### Brief:
Set down exactly, from the records below, the line with "Screenshot is 2576x1449." through the line with "Comics (357, 1644)", and nothing else.

-------------------------

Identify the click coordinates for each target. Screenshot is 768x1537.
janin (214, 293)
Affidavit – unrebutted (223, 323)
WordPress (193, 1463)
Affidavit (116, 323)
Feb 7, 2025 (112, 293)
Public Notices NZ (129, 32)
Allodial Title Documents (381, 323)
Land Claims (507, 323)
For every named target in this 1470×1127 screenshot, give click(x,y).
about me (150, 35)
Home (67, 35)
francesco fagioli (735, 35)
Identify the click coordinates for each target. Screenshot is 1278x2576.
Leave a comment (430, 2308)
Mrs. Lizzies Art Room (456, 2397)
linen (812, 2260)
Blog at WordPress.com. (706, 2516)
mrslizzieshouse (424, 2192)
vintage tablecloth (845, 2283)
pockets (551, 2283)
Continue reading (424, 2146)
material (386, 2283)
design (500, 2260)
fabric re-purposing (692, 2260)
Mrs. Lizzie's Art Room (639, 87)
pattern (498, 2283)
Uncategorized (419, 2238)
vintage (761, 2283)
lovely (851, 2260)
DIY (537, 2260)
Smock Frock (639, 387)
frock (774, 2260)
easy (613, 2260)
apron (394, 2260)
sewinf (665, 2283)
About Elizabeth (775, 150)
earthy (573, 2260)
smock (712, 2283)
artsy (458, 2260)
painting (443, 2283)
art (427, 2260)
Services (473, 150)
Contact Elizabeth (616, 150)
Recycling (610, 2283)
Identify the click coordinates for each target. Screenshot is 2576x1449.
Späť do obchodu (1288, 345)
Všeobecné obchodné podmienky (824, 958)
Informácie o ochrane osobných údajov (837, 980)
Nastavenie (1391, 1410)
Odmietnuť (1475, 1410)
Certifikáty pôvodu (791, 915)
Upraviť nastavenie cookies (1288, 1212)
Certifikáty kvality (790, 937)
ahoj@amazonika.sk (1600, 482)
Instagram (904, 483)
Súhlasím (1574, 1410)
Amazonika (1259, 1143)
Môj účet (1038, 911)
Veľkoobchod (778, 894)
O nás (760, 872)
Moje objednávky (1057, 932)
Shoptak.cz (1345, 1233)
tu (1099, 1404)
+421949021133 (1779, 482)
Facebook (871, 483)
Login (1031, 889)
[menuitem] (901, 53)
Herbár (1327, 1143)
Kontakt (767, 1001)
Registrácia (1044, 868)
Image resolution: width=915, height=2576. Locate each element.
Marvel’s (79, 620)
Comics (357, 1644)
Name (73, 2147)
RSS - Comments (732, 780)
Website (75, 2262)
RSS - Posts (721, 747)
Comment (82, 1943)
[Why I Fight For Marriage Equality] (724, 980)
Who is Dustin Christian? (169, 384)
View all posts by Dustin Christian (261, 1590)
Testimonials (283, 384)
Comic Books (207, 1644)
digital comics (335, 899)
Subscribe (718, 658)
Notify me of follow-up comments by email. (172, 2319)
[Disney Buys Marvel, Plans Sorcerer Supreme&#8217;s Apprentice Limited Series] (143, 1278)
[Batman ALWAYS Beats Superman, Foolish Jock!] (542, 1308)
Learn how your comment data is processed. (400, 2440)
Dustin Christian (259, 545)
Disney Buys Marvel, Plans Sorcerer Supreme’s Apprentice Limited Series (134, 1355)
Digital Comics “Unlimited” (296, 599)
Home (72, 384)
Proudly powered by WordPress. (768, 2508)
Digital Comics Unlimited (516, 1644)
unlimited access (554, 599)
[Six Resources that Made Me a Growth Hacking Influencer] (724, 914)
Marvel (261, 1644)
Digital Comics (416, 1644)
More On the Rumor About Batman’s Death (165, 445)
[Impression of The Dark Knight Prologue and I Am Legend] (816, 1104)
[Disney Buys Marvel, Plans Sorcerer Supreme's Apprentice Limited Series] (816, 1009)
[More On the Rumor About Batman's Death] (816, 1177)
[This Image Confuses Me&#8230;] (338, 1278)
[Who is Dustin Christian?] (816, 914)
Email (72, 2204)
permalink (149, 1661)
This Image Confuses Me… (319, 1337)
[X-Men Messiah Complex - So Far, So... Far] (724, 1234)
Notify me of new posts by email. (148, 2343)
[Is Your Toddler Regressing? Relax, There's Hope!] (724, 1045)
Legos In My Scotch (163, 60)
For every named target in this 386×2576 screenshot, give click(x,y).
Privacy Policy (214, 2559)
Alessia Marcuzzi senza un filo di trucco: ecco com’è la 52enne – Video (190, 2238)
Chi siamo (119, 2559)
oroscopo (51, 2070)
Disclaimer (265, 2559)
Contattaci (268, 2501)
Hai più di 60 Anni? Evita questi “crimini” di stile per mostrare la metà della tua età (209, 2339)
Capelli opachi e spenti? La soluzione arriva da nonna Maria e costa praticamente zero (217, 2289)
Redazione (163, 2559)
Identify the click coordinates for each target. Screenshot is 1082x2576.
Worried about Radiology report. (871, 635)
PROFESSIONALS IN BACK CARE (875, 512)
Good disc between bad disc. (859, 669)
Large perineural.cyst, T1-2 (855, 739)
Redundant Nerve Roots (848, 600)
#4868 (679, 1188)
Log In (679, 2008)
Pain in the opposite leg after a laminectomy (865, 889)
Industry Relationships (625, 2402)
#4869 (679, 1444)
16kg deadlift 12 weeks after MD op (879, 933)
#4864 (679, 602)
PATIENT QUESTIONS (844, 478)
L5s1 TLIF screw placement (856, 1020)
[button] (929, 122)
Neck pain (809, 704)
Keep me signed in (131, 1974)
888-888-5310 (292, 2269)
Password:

-------------------------

### Task response:
Identify the click coordinates for each target. Screenshot is 2576x1449.
Späť do obchodu (1288, 345)
Všeobecné obchodné podmienky (824, 958)
Informácie o ochrane osobných údajov (837, 980)
Nastavenie (1391, 1410)
Odmietnuť (1475, 1410)
Certifikáty pôvodu (791, 915)
Upraviť nastavenie cookies (1288, 1212)
Certifikáty kvality (790, 937)
ahoj@amazonika.sk (1600, 482)
Instagram (904, 483)
Súhlasím (1574, 1410)
Amazonika (1259, 1143)
Môj účet (1038, 911)
Veľkoobchod (778, 894)
O nás (760, 872)
Moje objednávky (1057, 932)
Shoptak.cz (1345, 1233)
tu (1099, 1404)
+421949021133 (1779, 482)
Facebook (871, 483)
Login (1031, 889)
[menuitem] (901, 53)
Herbár (1327, 1143)
Kontakt (767, 1001)
Registrácia (1044, 868)
Image resolution: width=915, height=2576. Locate each element.
Marvel’s (79, 620)
Comics (357, 1644)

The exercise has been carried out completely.